▶ _Passage fourni_:
=-=-=-=-=

D’emblée, leurs deux noms les ancrent en Espagne, où elles se sont connues à la sortie de leurs études. Dans leurs voix aussi, on sent le Sud, mais pas exactement le même. L’une a l’accent chaleureux de la Catalogne et de nos Pyrénées, l’autre le souffle andalou. Quand elles se rencontrent à Barcelone, elles ont à peine plus de vingt ans. Elles partent à Séville, moins touristique et moins bourgeoise que la première. Là-bas, elles font des performances dans les lieux alternatifs et se produisent à toutes sortes d’occasions. Mais Laura, qui écrit en français, réalise que ses auditeurs ne comprennent pas bien ses mots, et donc le sens de sa poésie. Elles décident de partir : retour à l’Hexagone. Paris ne leur « convient pas ». Elles préfèrent Marseille, qu’elles imaginent hyperactive, et y posent leurs valises — « pour un bon moment encore », car ce qu’elles aiment ici, c’est tout ce qui est possible, les petites initiatives. Il se passe beaucoup de choses à Marseille en poésie, en performance, dans les bibliothèques. Elles trouvent des choses intéressantes à voir partout…
A Marseille, Clara commence à étudier l’acousmatique avec Lucie Prudhon. Jusqu’alors, elle était autodidacte en la matière, créant des musiques de façon intuitive à partir de sons qu’elle enregistrait elle-même et assemblant le tout sur des petits logiciels de montage. Puis elle découvre l’univers savant de la musique électroacoustique et ses compositeurs. Aujourd’hui, elle se dit consciente d’avoir toujours fait de la musique, mais que le fait de la penser la rend elle-même compositrice. La guitare préparée devient rapidement son médium privilégié.

=-=-=-=-=

▶ _Extraits de données_:
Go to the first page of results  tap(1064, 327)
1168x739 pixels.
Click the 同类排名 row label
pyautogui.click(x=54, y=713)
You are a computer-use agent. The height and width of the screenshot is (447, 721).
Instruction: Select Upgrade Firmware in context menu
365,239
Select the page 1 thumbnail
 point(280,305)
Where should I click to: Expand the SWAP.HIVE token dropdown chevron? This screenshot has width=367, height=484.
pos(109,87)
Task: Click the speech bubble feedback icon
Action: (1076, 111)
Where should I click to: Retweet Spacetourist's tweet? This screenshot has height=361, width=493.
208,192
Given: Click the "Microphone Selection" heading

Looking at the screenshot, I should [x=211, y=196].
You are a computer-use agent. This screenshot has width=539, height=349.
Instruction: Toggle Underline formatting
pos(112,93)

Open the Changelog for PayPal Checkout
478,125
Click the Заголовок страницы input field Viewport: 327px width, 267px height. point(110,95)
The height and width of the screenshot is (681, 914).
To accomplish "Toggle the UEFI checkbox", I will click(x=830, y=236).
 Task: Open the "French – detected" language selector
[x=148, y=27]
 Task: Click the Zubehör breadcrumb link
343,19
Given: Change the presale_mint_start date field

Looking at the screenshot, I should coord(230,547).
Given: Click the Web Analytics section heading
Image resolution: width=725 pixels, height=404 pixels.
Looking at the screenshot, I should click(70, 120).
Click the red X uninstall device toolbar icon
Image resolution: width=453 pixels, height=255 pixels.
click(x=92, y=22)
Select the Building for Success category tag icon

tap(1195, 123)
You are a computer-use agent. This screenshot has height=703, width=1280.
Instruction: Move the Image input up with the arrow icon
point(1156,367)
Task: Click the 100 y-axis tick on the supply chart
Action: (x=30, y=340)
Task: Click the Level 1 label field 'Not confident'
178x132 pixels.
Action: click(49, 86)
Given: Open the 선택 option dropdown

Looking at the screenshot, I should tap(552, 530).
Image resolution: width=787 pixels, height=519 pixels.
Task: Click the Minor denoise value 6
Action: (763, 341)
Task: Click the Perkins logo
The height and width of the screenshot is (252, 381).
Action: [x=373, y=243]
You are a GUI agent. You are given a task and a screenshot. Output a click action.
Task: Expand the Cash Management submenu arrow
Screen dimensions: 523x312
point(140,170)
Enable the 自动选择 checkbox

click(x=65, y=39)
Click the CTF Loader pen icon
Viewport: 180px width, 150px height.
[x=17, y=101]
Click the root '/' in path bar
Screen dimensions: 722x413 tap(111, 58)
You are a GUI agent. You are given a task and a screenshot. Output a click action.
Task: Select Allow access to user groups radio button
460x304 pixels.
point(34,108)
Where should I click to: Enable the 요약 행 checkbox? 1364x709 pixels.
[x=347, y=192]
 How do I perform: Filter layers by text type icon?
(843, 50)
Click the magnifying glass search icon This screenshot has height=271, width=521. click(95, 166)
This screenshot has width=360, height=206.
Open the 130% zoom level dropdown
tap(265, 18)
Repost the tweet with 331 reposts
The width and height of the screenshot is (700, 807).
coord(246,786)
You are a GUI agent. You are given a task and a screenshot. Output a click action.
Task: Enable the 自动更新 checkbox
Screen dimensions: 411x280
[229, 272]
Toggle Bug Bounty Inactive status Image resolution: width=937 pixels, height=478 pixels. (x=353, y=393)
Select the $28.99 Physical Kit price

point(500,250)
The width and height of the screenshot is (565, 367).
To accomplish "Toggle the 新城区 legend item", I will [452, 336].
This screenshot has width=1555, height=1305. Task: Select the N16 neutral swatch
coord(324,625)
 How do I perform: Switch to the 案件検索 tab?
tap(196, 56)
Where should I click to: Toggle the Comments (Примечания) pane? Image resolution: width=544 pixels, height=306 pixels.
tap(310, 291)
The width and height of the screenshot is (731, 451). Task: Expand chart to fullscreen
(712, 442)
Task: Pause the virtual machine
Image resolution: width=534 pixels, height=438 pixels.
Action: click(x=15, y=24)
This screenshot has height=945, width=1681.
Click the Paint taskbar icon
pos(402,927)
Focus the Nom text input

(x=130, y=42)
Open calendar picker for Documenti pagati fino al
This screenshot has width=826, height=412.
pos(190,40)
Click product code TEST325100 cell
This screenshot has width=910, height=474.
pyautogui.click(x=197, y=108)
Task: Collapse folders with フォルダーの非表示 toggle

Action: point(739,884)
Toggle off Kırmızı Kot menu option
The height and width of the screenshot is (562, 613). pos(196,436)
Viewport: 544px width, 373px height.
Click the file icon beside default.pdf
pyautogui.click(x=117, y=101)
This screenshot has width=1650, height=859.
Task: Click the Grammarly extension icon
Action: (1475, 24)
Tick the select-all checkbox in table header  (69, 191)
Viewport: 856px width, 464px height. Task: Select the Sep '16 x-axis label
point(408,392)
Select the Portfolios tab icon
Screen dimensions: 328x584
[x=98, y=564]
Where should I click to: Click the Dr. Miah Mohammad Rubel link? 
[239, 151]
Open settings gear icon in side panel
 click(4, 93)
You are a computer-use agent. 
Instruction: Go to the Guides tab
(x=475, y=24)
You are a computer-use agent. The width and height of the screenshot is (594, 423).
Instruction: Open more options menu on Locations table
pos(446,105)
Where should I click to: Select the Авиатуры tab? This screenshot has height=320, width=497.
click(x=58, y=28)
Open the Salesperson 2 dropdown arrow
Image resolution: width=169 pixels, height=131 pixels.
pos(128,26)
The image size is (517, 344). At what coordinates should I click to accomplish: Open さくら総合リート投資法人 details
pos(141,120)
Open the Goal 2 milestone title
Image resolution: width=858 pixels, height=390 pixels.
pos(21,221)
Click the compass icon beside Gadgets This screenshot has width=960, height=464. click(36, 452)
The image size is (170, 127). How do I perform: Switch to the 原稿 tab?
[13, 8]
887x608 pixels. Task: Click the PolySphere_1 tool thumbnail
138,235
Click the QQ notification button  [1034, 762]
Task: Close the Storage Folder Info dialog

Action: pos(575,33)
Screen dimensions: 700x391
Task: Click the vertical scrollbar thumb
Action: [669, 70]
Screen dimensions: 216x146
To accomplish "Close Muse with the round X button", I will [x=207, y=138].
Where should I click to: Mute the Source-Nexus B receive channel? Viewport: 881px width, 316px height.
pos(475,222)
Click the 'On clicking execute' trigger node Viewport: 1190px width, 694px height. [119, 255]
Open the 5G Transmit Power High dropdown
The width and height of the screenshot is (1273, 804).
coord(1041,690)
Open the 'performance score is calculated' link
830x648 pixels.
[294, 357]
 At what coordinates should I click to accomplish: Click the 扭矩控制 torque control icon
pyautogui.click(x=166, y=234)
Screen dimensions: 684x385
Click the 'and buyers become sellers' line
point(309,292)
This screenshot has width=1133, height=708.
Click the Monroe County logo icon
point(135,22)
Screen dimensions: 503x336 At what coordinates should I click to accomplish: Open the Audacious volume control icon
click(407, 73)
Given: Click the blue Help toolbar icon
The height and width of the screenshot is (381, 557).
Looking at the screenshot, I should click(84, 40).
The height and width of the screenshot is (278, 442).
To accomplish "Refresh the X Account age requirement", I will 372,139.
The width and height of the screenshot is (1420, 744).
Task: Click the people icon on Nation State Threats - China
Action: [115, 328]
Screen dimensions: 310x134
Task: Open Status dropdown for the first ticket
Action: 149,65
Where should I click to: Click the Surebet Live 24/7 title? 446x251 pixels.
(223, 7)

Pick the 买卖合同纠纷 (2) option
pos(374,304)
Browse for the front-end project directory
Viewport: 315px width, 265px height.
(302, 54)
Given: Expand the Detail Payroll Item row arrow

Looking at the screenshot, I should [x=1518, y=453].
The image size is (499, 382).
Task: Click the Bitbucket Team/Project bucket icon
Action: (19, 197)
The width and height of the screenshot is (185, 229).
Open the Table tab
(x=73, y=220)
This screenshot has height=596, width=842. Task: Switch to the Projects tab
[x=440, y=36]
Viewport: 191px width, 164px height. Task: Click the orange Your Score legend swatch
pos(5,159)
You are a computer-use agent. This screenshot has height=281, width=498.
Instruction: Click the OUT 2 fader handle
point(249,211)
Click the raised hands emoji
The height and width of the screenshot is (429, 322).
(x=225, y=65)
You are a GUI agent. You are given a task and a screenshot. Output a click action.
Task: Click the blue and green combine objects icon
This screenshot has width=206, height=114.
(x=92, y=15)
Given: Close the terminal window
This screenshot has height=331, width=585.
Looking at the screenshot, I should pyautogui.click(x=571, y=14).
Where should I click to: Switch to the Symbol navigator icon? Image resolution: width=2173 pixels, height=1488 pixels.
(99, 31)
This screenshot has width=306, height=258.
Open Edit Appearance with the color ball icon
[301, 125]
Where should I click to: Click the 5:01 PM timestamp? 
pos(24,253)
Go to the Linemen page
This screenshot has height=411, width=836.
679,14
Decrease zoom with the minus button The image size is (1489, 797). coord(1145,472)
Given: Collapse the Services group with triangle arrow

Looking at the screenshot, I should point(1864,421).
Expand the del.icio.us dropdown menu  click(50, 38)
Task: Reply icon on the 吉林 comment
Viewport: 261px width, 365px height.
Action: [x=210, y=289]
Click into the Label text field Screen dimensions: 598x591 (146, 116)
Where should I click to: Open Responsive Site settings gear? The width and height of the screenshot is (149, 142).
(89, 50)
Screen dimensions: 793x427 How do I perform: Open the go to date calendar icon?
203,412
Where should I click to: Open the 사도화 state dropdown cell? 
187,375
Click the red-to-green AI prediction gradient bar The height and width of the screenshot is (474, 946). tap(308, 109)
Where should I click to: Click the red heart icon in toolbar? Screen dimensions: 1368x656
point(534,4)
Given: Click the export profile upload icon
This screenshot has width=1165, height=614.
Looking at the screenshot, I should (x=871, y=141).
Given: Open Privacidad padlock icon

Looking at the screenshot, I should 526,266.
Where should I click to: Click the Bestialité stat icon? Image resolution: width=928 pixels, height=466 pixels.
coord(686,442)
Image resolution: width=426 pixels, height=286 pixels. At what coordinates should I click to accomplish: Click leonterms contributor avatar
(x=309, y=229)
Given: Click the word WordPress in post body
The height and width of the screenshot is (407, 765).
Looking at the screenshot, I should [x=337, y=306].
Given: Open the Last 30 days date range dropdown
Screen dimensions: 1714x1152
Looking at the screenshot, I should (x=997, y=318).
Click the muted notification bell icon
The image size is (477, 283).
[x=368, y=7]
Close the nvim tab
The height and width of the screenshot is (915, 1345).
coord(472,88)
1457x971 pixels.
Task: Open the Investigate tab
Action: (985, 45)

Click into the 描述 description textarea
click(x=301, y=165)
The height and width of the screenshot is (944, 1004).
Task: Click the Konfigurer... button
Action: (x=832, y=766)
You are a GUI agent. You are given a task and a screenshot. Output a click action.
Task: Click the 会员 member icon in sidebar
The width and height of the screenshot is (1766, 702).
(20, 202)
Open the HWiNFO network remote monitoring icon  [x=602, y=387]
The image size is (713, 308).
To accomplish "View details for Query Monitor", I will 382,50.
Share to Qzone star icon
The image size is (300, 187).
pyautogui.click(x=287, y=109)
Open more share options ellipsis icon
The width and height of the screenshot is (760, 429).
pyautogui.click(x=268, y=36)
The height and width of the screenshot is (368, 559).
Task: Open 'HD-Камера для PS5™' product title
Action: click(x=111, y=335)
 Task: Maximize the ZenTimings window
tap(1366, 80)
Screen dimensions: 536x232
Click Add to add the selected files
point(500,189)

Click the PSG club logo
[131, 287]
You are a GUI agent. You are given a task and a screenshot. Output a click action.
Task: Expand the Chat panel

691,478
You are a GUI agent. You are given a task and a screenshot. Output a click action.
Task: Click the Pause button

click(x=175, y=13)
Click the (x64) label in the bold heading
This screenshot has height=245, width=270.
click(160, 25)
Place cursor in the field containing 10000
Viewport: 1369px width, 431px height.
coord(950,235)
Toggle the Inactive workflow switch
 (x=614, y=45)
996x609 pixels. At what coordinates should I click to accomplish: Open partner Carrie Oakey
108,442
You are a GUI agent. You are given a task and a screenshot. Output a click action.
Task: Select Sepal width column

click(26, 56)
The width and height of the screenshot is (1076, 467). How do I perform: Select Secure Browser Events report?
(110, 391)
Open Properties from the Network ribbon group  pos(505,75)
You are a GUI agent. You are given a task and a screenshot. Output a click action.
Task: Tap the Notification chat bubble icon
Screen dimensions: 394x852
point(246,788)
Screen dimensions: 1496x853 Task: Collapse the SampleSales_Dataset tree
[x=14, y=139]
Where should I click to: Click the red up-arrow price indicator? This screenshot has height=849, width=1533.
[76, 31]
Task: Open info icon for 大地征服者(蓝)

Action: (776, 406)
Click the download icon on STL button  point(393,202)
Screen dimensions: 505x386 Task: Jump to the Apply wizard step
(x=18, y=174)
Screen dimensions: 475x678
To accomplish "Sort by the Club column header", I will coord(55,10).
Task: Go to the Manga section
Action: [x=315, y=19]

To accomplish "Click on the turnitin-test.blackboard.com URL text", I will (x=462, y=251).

=-=-=-=-=

▶ _Votre consigne_: Condensez sous forme de liste le paragraphe du passage qui s'ouvre sur « A Marseille, Clara commence », en gardant ses faits principaux. Les items n'interviennent d'aucune façon dans ce travail.

▶ _La solution_:
- À Marseille, Clara étudie l'acousmatique avec Lucie Prudhon.
- Jusque-là autodidacte, elle créait de la musique de façon intuitive avec des sons qu'elle enregistrait elle-même et assemblait sur de petits logiciels de montage.
- Elle découvre ensuite l'univers savant de la musique électroacoustique et ses compositeurs.
- Elle a conscience d'avoir toujours fait de la musique, mais c'est le fait de la penser qui la rend compositrice.
- La guitare préparée devient rapidement son médium privilégié.